> Pixel coordinate grounding data:

========

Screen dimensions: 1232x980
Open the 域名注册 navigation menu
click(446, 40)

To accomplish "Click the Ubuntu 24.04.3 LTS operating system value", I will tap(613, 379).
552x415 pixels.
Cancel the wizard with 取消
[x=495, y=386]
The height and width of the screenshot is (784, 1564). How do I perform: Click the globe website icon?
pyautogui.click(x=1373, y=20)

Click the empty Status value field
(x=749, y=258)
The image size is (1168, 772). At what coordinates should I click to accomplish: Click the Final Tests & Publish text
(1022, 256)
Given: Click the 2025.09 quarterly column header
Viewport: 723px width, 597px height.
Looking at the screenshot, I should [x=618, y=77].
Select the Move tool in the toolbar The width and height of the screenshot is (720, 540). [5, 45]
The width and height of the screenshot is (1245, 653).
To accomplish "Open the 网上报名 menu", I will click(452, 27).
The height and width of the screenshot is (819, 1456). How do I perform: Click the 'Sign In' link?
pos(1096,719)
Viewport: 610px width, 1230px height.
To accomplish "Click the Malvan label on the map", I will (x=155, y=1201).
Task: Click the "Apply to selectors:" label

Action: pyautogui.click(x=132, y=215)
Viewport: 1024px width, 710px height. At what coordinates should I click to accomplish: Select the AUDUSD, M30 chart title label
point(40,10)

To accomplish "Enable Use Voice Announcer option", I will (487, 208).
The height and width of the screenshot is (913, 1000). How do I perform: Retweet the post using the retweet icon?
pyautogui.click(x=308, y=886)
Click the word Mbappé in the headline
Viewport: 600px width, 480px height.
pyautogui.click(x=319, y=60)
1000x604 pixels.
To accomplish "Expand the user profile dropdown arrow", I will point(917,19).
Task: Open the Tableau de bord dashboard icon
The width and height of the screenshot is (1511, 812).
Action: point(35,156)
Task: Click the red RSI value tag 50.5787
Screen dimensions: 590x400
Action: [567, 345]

========

> Required work:
Copy the records out again word for word.

> Exercise response:
Screen dimensions: 1232x980
Open the 域名注册 navigation menu
click(446, 40)

To accomplish "Click the Ubuntu 24.04.3 LTS operating system value", I will tap(613, 379).
552x415 pixels.
Cancel the wizard with 取消
[x=495, y=386]
The height and width of the screenshot is (784, 1564). How do I perform: Click the globe website icon?
pyautogui.click(x=1373, y=20)

Click the empty Status value field
(x=749, y=258)
The image size is (1168, 772). At what coordinates should I click to accomplish: Click the Final Tests & Publish text
(1022, 256)
Given: Click the 2025.09 quarterly column header
Viewport: 723px width, 597px height.
Looking at the screenshot, I should [x=618, y=77].
Select the Move tool in the toolbar The width and height of the screenshot is (720, 540). [5, 45]
The width and height of the screenshot is (1245, 653).
To accomplish "Open the 网上报名 menu", I will click(452, 27).
The height and width of the screenshot is (819, 1456). How do I perform: Click the 'Sign In' link?
pos(1096,719)
Viewport: 610px width, 1230px height.
To accomplish "Click the Malvan label on the map", I will (x=155, y=1201).
Task: Click the "Apply to selectors:" label

Action: pyautogui.click(x=132, y=215)
Viewport: 1024px width, 710px height. At what coordinates should I click to accomplish: Select the AUDUSD, M30 chart title label
point(40,10)

To accomplish "Enable Use Voice Announcer option", I will (487, 208).
The height and width of the screenshot is (913, 1000). How do I perform: Retweet the post using the retweet icon?
pyautogui.click(x=308, y=886)
Click the word Mbappé in the headline
Viewport: 600px width, 480px height.
pyautogui.click(x=319, y=60)
1000x604 pixels.
To accomplish "Expand the user profile dropdown arrow", I will point(917,19).
Task: Open the Tableau de bord dashboard icon
The width and height of the screenshot is (1511, 812).
Action: point(35,156)
Task: Click the red RSI value tag 50.5787
Screen dimensions: 590x400
Action: [567, 345]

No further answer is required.